Pero detrás de esa esperanza aparece una preocupación concreta: el calendario avanza y poner en marcha un sistema de esta complejidad no se resuelve de un día para otro.
“La provincia es la dueña de la pelota y de la cancha”
Marín cuestionó especialmente el discurso oficial que invita a municipios, cámaras y ciudadanos a organizarse para financiar el sistema.
“La provincia es la dueña de la pelota y de la cancha”, afirmó. Y agregó: “No pueden invitar a todos a jugar al fútbol si no están los aviones, no está la pirotecnia, no están los radares y el personal de radarización”.
La frase sintetiza el principal reproche del Sur: mientras el Ejecutivo provincial demora una definición, pretende que quienes sufren directamente el impacto económico del granizo encuentren la manera de sostener una estructura costosa y compleja.

Mauricio Marín, presidente de la Específica de Agricultura de la Cámara de Comercio de San Rafael, reclamó definiciones sobre la lucha antigranizo.
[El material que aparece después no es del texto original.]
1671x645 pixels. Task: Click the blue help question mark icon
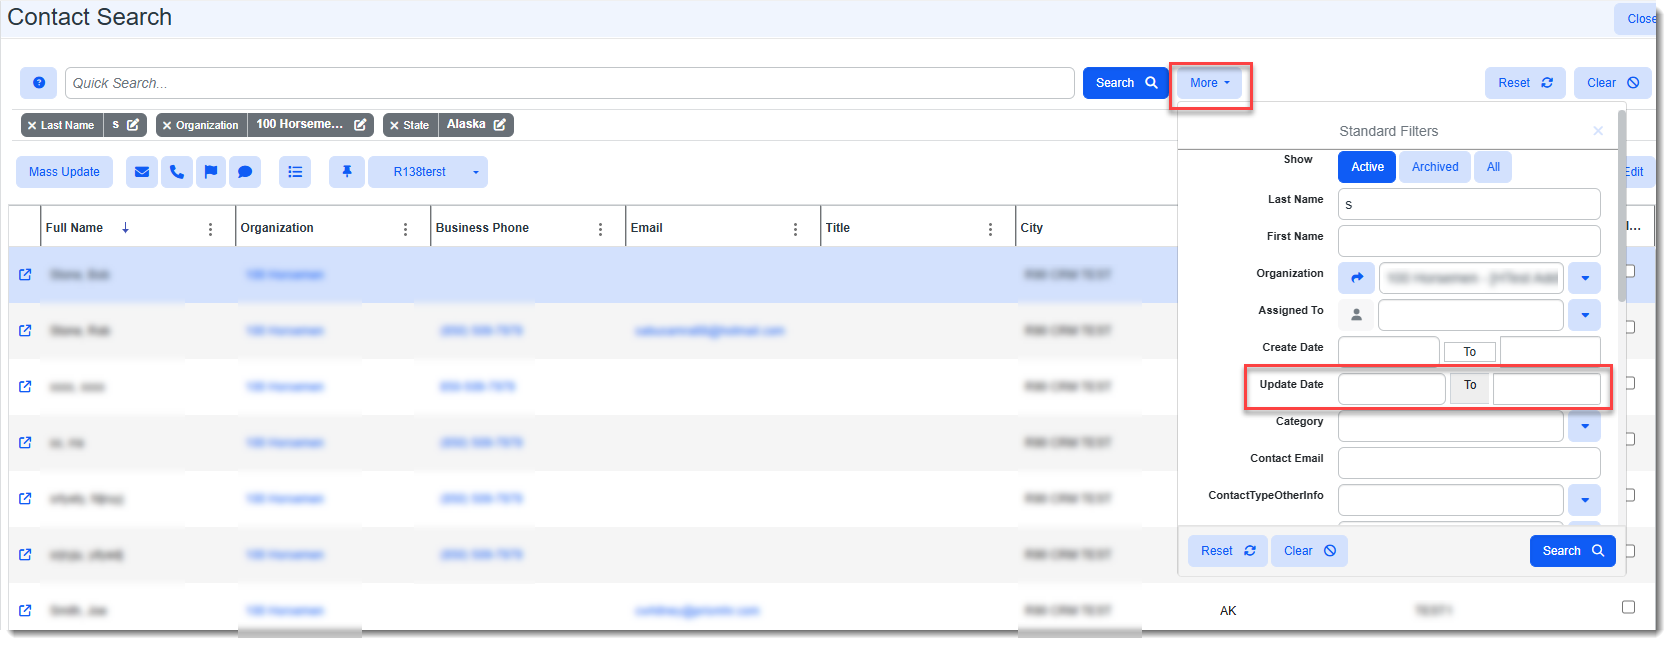click(38, 83)
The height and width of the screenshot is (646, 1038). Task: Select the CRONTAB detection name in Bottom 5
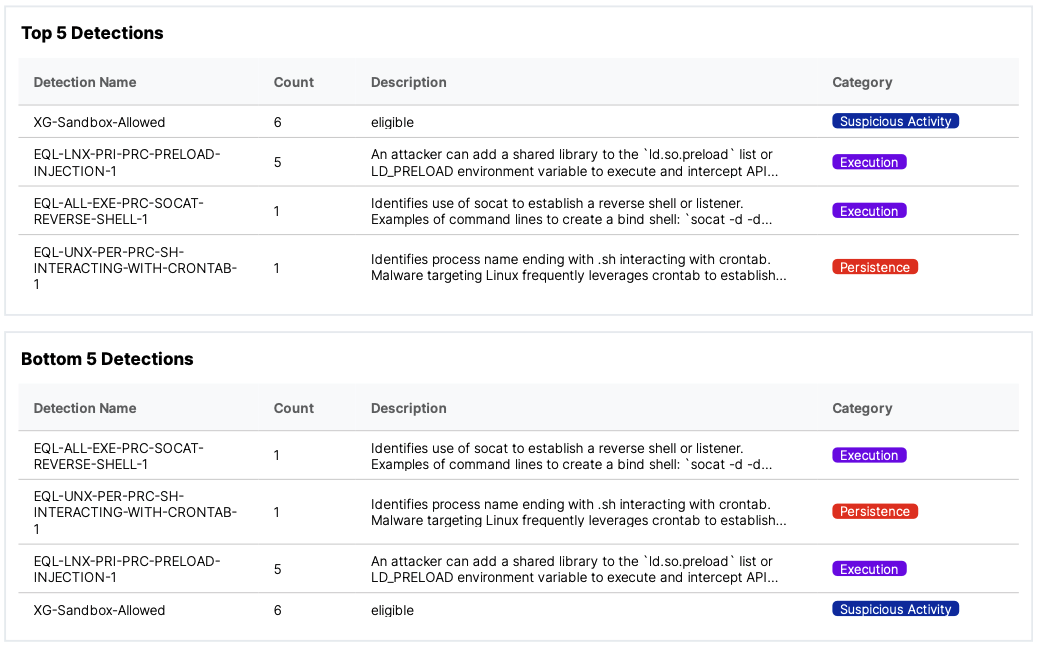tap(135, 512)
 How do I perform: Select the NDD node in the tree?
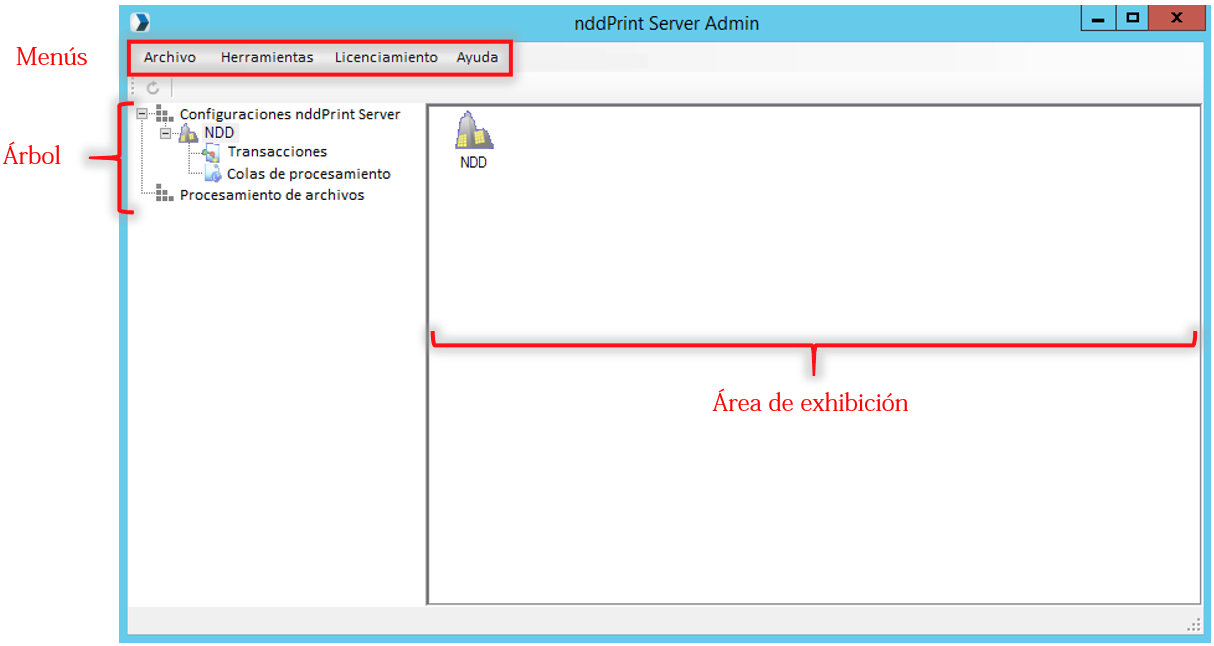(x=218, y=132)
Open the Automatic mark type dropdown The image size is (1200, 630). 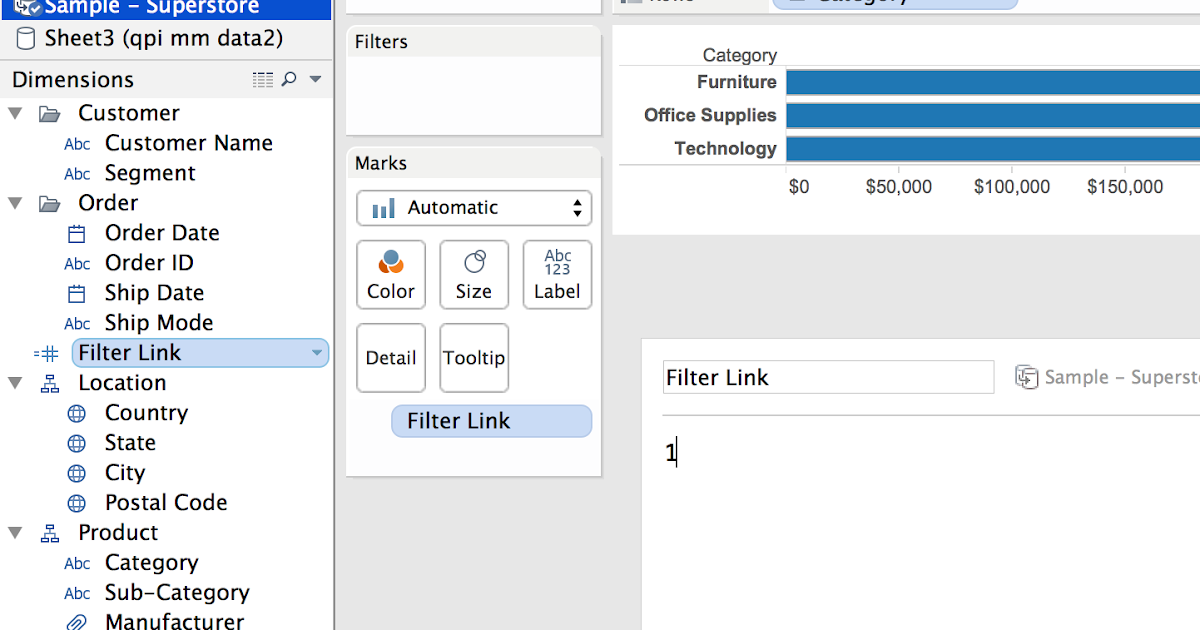coord(474,208)
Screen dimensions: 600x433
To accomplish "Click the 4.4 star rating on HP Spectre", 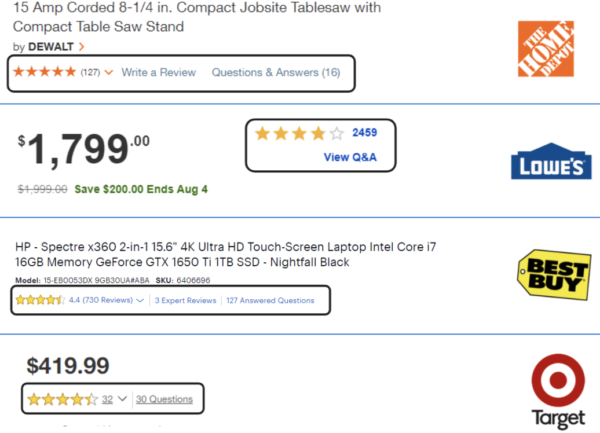I will pos(40,300).
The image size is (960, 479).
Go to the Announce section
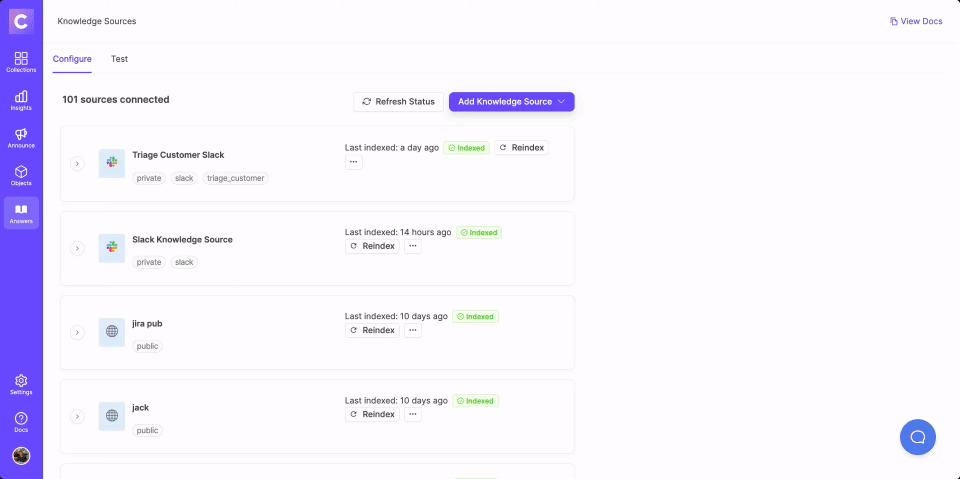[x=21, y=138]
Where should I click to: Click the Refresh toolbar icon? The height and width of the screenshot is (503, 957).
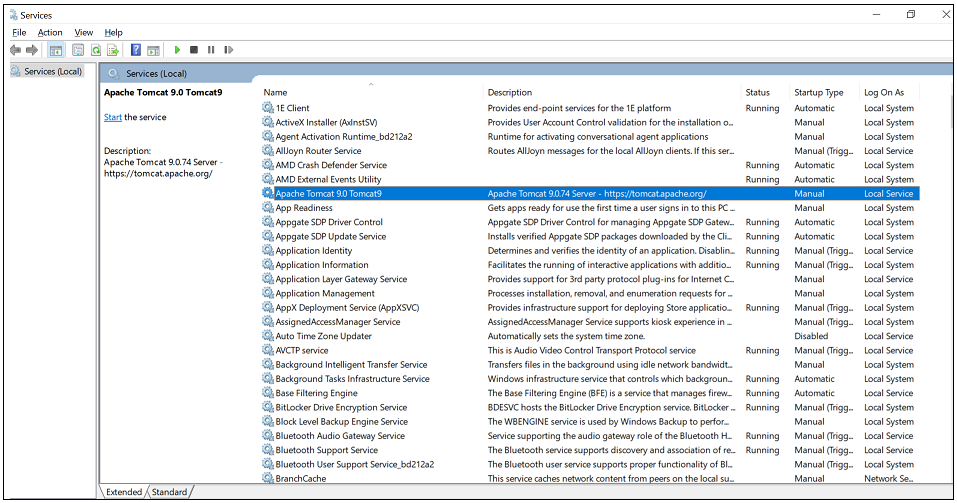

Una decisión que no se puede improvisar
El dirigente agrícola advirtió que una eventual reacción sobre la hora podría llegar demasiado tarde. Hay licitaciones, pliegos, contrataciones y proveedores que requieren planificación.
“No es cuestión de ‘listo, tomo la decisión y en cinco días estoy operando’”, remarcó.
La crítica apunta así a un problema de gestión: si la Provincia pretende que municipios y privados asuman el operativo, la discusión debería haber comenzado con suficiente anticipación.
El Sur reclama respuestas mientras el Gobierno guarda silencio
La posibilidad de que los aviones sean vendidos agrega otra cuota de incertidumbre. Marín aseguró que existen comentarios, pero ninguna confirmación oficial.
“Van a vender la pelota”, ironizó.
Mientras tanto, productores, municipios y entidades empresarias continúan esperando una definición. El Gobierno provincial puede discutir el modelo, el financiamiento o incluso la continuidad del sistema, pero lo que resulta difícil de justificar es que una temporada agrícola quede a las puertas de comenzar sin certezas.
Porque si la decisión es no sostener la lucha antigranizo en el Sur, el problema ya no sería solamente climático: sería una decisión política. Y esa decisión debería ser explicada de frente a quienes todos los años quedan expuestos al granizo.